* Task instructions
Would you reproduce every line of the material exactly?

:: Material provided ::

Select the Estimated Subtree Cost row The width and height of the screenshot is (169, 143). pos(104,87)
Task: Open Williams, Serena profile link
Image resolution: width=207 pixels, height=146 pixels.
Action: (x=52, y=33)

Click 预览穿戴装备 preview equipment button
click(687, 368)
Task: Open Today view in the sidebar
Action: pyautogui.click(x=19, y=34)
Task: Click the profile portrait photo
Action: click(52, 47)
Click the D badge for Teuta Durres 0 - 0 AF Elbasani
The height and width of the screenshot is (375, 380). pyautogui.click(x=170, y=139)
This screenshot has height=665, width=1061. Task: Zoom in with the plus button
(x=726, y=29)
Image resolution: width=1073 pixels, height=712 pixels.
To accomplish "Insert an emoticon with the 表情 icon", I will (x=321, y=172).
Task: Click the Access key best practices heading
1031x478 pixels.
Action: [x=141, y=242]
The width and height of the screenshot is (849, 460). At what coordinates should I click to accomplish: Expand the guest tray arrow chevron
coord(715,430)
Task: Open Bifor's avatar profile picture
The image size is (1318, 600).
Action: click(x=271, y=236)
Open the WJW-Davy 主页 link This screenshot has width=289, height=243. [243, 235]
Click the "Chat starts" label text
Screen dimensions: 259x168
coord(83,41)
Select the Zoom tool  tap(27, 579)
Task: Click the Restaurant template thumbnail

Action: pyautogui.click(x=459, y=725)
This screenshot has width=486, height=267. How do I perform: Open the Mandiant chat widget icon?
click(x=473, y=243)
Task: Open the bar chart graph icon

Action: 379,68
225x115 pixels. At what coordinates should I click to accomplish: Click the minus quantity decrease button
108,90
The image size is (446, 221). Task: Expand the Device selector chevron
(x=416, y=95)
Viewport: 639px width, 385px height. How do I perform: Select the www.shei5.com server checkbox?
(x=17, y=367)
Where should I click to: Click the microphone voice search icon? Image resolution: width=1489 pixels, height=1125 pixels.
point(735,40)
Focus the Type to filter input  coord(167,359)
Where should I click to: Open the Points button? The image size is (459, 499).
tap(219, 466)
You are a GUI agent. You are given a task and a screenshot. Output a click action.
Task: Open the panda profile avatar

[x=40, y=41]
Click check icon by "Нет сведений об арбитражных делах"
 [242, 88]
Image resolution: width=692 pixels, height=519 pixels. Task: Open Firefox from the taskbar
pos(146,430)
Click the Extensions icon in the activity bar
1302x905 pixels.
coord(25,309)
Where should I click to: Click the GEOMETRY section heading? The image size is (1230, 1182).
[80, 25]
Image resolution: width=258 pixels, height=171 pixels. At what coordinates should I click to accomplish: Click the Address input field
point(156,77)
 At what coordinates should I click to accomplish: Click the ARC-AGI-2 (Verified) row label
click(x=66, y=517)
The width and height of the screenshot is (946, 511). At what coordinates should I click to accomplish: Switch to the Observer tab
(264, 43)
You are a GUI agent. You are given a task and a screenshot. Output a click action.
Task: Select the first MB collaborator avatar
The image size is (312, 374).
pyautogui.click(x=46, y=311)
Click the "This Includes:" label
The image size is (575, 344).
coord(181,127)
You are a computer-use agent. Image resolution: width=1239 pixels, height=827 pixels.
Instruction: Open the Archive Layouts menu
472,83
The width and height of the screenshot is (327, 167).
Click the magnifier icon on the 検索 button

:::

* Written response
Select the Estimated Subtree Cost row The width and height of the screenshot is (169, 143). pos(104,87)
Task: Open Williams, Serena profile link
Image resolution: width=207 pixels, height=146 pixels.
Action: (x=52, y=33)

Click 预览穿戴装备 preview equipment button
click(687, 368)
Task: Open Today view in the sidebar
Action: pyautogui.click(x=19, y=34)
Task: Click the profile portrait photo
Action: click(52, 47)
Click the D badge for Teuta Durres 0 - 0 AF Elbasani
The height and width of the screenshot is (375, 380). pyautogui.click(x=170, y=139)
This screenshot has height=665, width=1061. Task: Zoom in with the plus button
(x=726, y=29)
Image resolution: width=1073 pixels, height=712 pixels.
To accomplish "Insert an emoticon with the 表情 icon", I will (x=321, y=172).
Task: Click the Access key best practices heading
1031x478 pixels.
Action: [x=141, y=242]
The width and height of the screenshot is (849, 460). At what coordinates should I click to accomplish: Expand the guest tray arrow chevron
coord(715,430)
Task: Open Bifor's avatar profile picture
The image size is (1318, 600).
Action: click(x=271, y=236)
Open the WJW-Davy 主页 link This screenshot has width=289, height=243. [243, 235]
Click the "Chat starts" label text
Screen dimensions: 259x168
coord(83,41)
Select the Zoom tool  tap(27, 579)
Task: Click the Restaurant template thumbnail

Action: pyautogui.click(x=459, y=725)
This screenshot has width=486, height=267. How do I perform: Open the Mandiant chat widget icon?
click(x=473, y=243)
Task: Open the bar chart graph icon

Action: 379,68
225x115 pixels. At what coordinates should I click to accomplish: Click the minus quantity decrease button
108,90
The image size is (446, 221). Task: Expand the Device selector chevron
(x=416, y=95)
Viewport: 639px width, 385px height. How do I perform: Select the www.shei5.com server checkbox?
(x=17, y=367)
Where should I click to: Click the microphone voice search icon? Image resolution: width=1489 pixels, height=1125 pixels.
point(735,40)
Focus the Type to filter input  coord(167,359)
Where should I click to: Open the Points button? The image size is (459, 499).
tap(219, 466)
You are a GUI agent. You are given a task and a screenshot. Output a click action.
Task: Open the panda profile avatar

[x=40, y=41]
Click check icon by "Нет сведений об арбитражных делах"
 [242, 88]
Image resolution: width=692 pixels, height=519 pixels. Task: Open Firefox from the taskbar
pos(146,430)
Click the Extensions icon in the activity bar
1302x905 pixels.
coord(25,309)
Where should I click to: Click the GEOMETRY section heading? The image size is (1230, 1182).
[80, 25]
Image resolution: width=258 pixels, height=171 pixels. At what coordinates should I click to accomplish: Click the Address input field
point(156,77)
 At what coordinates should I click to accomplish: Click the ARC-AGI-2 (Verified) row label
click(x=66, y=517)
The width and height of the screenshot is (946, 511). At what coordinates should I click to accomplish: Switch to the Observer tab
(264, 43)
You are a GUI agent. You are given a task and a screenshot. Output a click action.
Task: Select the first MB collaborator avatar
The image size is (312, 374).
pyautogui.click(x=46, y=311)
Click the "This Includes:" label
The image size is (575, 344).
coord(181,127)
You are a computer-use agent. Image resolution: width=1239 pixels, height=827 pixels.
Instruction: Open the Archive Layouts menu
472,83
The width and height of the screenshot is (327, 167).
Click the magnifier icon on the 検索 button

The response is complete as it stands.